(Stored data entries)
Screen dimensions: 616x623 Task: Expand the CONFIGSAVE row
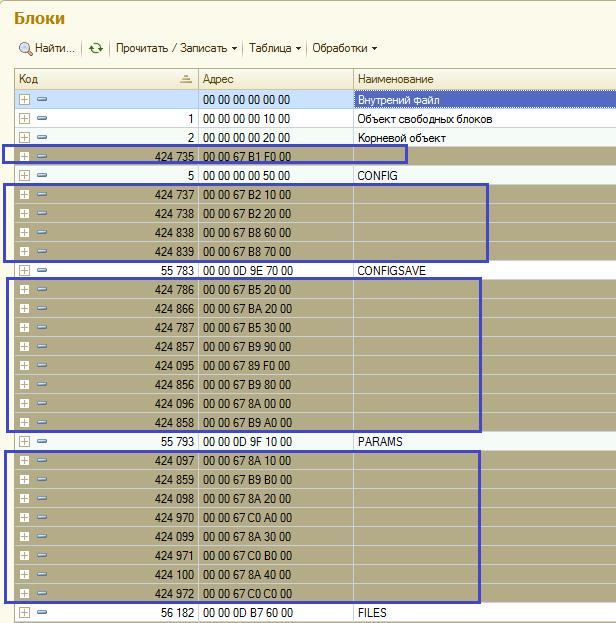(x=25, y=271)
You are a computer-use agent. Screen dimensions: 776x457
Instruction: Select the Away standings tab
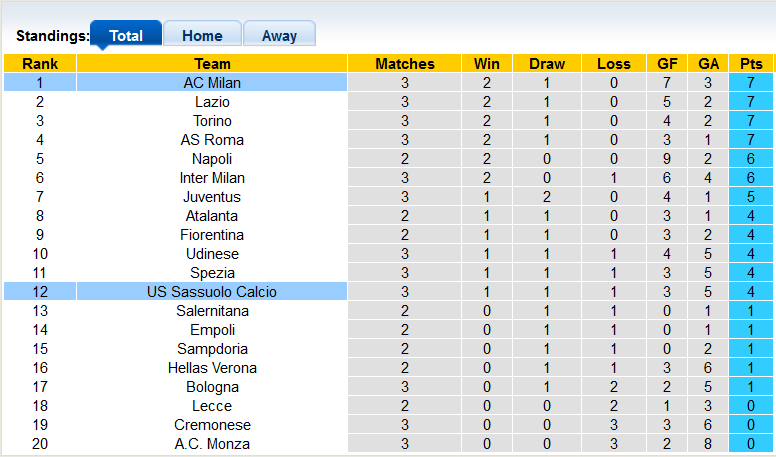coord(279,35)
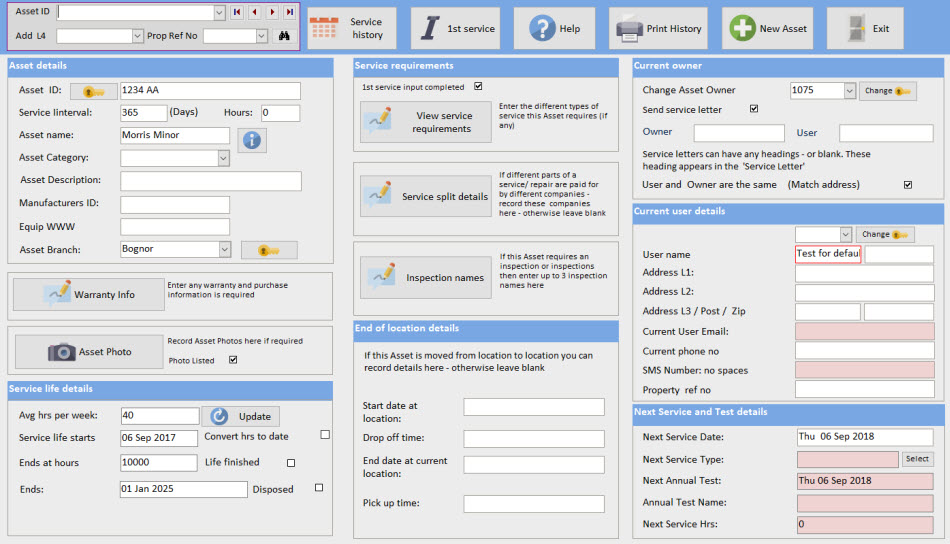Uncheck the Send service letter checkbox
The width and height of the screenshot is (950, 544).
754,109
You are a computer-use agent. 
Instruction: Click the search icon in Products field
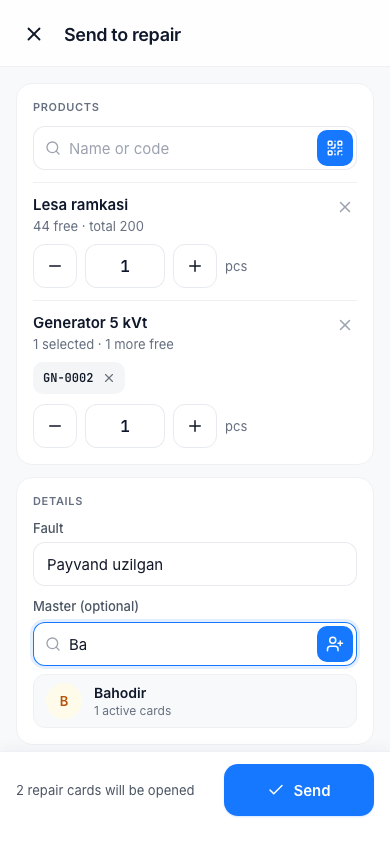tap(53, 148)
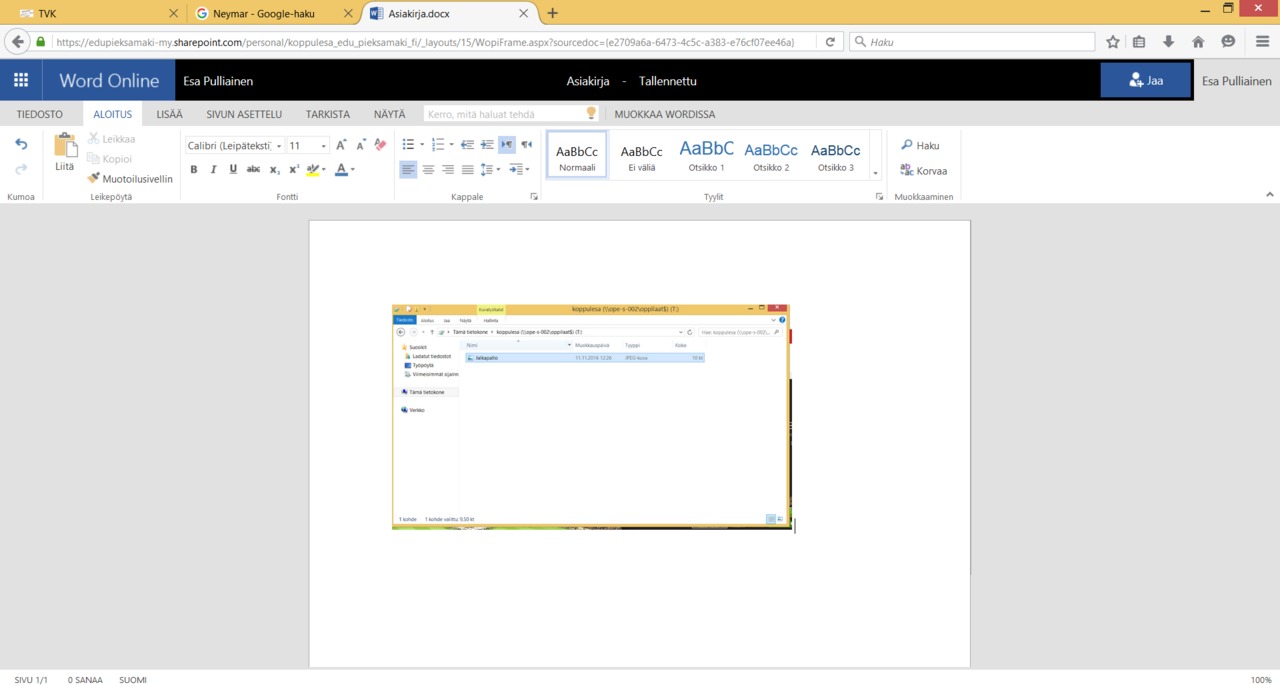Screen dimensions: 1280x685
Task: Click the clear formatting eraser icon
Action: 380,145
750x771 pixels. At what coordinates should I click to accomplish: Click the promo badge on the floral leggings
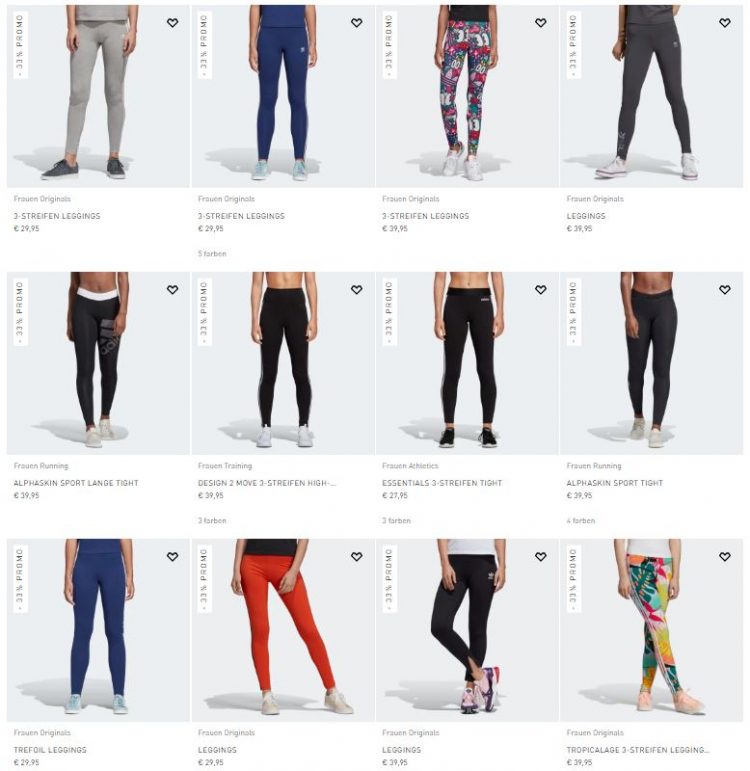pyautogui.click(x=390, y=45)

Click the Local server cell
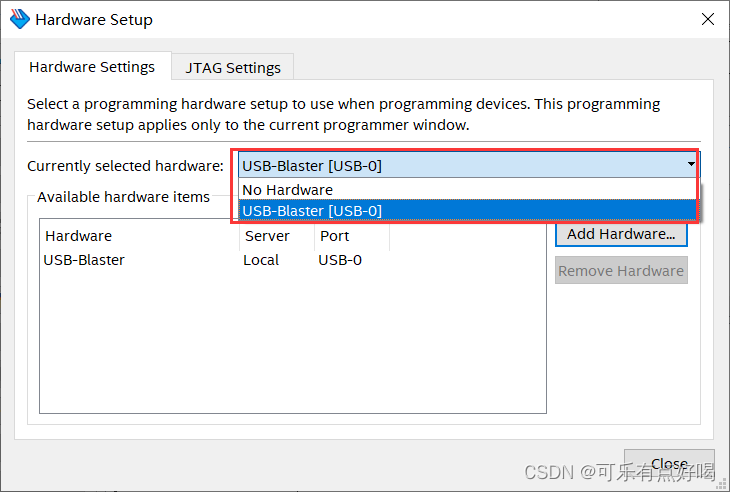(261, 260)
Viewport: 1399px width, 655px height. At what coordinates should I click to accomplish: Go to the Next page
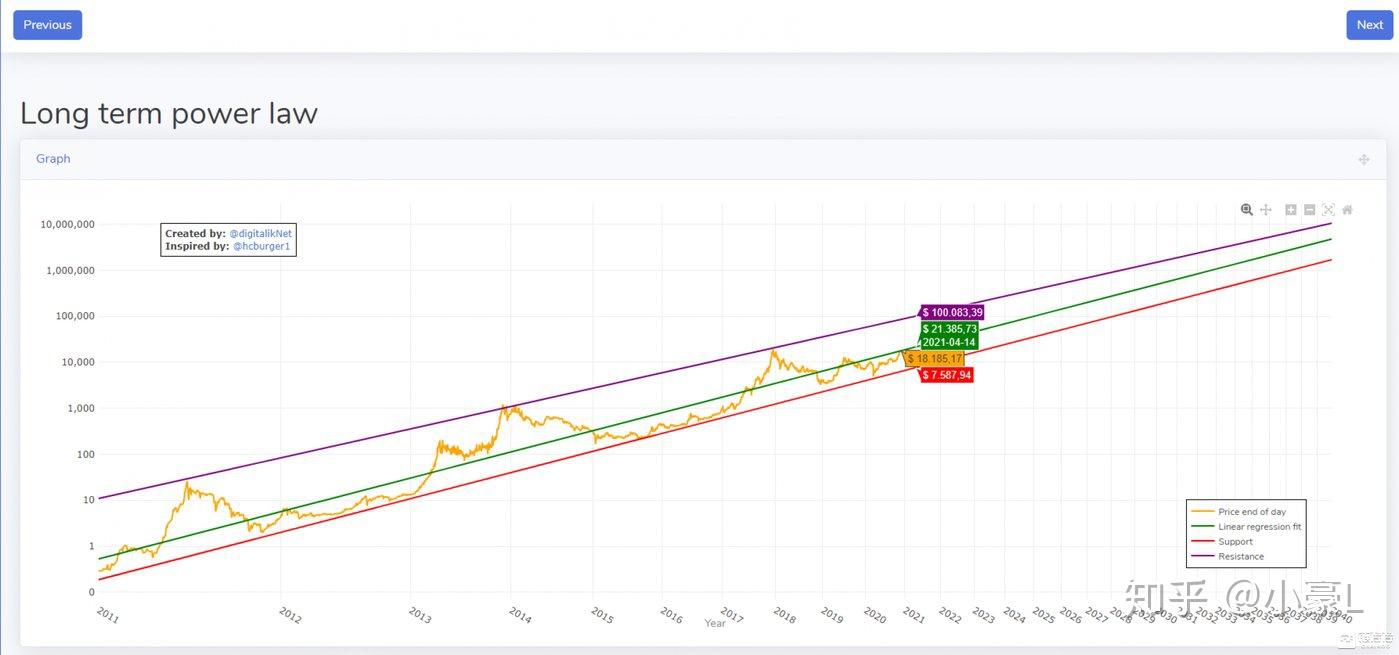[1369, 25]
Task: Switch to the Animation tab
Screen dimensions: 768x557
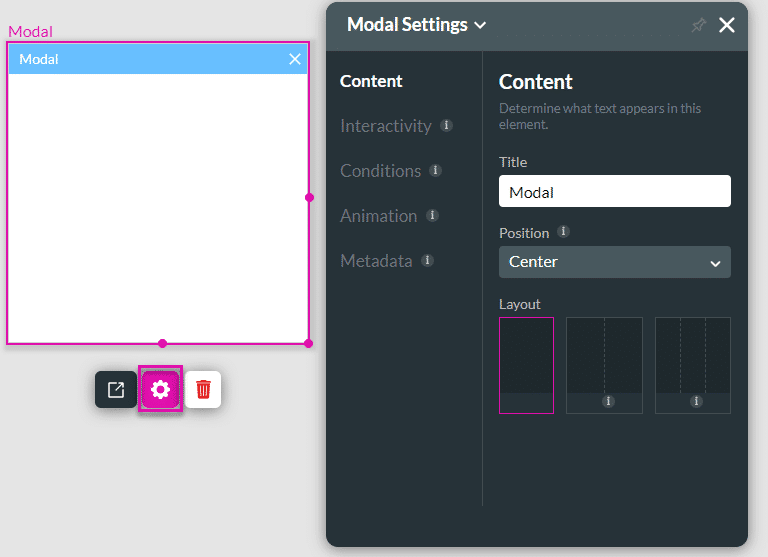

◆ Problem to solve: The entries are to be restated word for word, and no picture should appear in the copy.

◆ Written solution:
Screen dimensions: 616x623 Task: Expand the CONFIGSAVE row
(x=25, y=271)
You are a computer-use agent. Screen dimensions: 776x457
Instruction: Select the Away standings tab
coord(279,35)
Uncheck the Send service letter checkbox
The width and height of the screenshot is (950, 544).
754,109
You are a computer-use agent. 
Instruction: Click the search icon in Products field
tap(53, 148)
Screen dimensions: 1280x685
Task: Click the clear formatting eraser icon
Action: 380,145
750x771 pixels. At what coordinates should I click to accomplish: Click the promo badge on the floral leggings
pyautogui.click(x=390, y=45)

Click the Local server cell
(261, 260)
Viewport: 1399px width, 655px height. At what coordinates should I click to accomplish: Go to the Next page
[1369, 25]
Task: Switch to the Animation tab
Screen dimensions: 768x557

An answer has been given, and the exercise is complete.